Put simply, she said, “Our residents cannot afford to appropriately maintain and upgrade the amenities they have with the impact imposed on them by tourists and other visitors.”

Whether or not residents even want these amenities is a mixed question. Based on 785 overall responses to a city-led survey on the LOT — which would be allocated to parks projects, as outlined in the master plan — the result was 48% in favor, 37% against and 15% unsure. Whether those results were broken among respondents residing within Sandpoint city limits or simply registered voters, the proportions remained essentially the same.

According to projections, which city staff based on conservative estimates, if a LOT was enacted amid the current burst of growth, the municipal coffer could grow by more than $12 million over a seven-year period.

Council members, led by President Shannon Sherman, voted in favor of putting the LOT on the November ballot (with Ruehle voting “nay”), though asked that its scope be broadened so as not to bind the city into a specific menu of projects. 

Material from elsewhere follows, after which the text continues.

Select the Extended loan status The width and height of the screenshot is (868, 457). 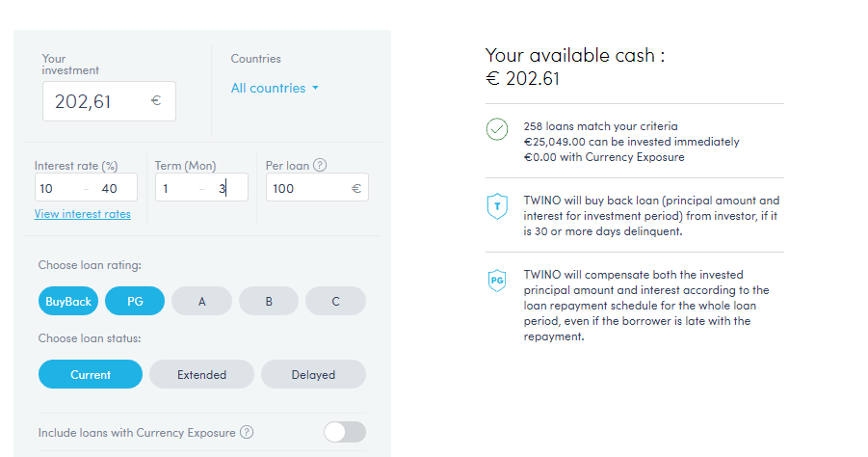(202, 374)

Based on that input, the language of the measure now directs LOT funding to City Beach, the downtown waterfront (a.k.a. “Farmin’s Landing”), Travers and Centennial parks (a.k.a. the “sports complex”), sidewalk and infrastructure work and the purchase of additional open space. The additional space referred to at the meeting focused on the Baldy property currently used as a disc golf course, though polling was about 50/50 on whether it should be transferred to recreational use. 

The city purchased the Baldy property using sewer funds. If it is to become a recreational area, the city would need to purchase it for between $1 million and $2 million (its assessed value, according to officials) in general fund monies.

Final ballot language will be drafted in advance of the November election, and noticed when it is completed.